A concept of an automated function control for ambient aerosol measurements using mobility particle size spectrometers

A. Schladitz1,2, M. Merkel2, S. Bastian1, W. Birmili2, K. Weinhold2, G. Löschau1, and A. Wiedensohler2 A. Schladitz et al.
  • 1Saxon State Office for Environment, Agriculture and Geology (LfULG), Pillnitzer Platz 3, 01326 Dresden, Germany
  • 2Leibniz Institute for Tropospheric Research (TROPOS), Permoserstraße 15, 04318 Leipzig, Germany

Abstract. An automated function control unit was developed to regularly check the ambient particle number concentration derived from a mobility particle size spectrometer as well as its zero-point behaviour. The function control allows unattended quality assurance experiments at remote air quality monitoring or research stations under field conditions. The automated function control also has the advantage of being able to get a faster system stability response than the recommended on-site comparisons with reference instruments. The method is based on a comparison of the total particle number concentration measured by a mobility particle size spectrometer and a condensation particle counter while removing diffusive particles smaller than 20 nm in diameter. In practice, the small particles are removed by a set of diffusion screens, as traditionally used in a diffusion battery. Another feature of the automated function control is to check the zero-point behaviour of the ambient aerosol passing through a high-efficiency particulate air (HEPA) filter.

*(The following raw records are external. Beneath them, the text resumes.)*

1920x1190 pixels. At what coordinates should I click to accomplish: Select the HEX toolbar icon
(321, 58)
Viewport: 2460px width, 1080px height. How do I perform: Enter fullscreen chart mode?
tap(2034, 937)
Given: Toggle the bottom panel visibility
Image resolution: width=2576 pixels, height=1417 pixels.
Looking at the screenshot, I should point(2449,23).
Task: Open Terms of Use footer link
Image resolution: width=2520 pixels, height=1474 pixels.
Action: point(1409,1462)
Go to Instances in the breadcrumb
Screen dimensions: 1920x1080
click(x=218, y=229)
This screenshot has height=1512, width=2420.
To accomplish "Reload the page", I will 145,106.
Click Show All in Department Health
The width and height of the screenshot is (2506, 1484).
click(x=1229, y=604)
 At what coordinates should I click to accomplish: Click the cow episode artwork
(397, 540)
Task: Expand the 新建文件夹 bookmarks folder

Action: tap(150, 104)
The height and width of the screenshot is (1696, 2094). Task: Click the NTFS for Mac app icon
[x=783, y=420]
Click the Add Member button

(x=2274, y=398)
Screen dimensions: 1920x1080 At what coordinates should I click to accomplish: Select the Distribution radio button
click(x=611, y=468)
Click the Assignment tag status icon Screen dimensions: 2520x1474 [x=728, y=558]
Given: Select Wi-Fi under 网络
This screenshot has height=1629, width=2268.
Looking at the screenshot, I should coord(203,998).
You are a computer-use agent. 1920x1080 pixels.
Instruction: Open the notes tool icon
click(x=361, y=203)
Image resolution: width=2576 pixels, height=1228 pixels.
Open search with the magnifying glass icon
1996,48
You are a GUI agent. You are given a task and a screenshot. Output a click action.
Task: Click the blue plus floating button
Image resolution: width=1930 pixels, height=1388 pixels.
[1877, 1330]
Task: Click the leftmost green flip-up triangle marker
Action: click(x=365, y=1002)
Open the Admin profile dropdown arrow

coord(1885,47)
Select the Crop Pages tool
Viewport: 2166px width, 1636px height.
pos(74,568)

The performance of the function control is illustrated with the aid of a 1-year data set recorded at Annaberg-Buchholz, a station in the Saxon air quality monitoring network. During the period of concern, the total particle number concentration derived from the mobility particle size spectrometer slightly overestimated the particle number concentration recorded by the condensation particle counter by 2 % (grand average). Based on our first year of experience with the function control, we developed tolerance criteria that allow a performance evaluation of a tested mobility particle size spectrometer with respect to the total particle number concentration. We conclude that the automated function control enhances the quality and reliability of unattended long-term particle number size distribution measurements. This will have beneficial effects for intercomparison studies involving different measurement sites, and help provide a higher data accuracy for cohort health and climate research studies.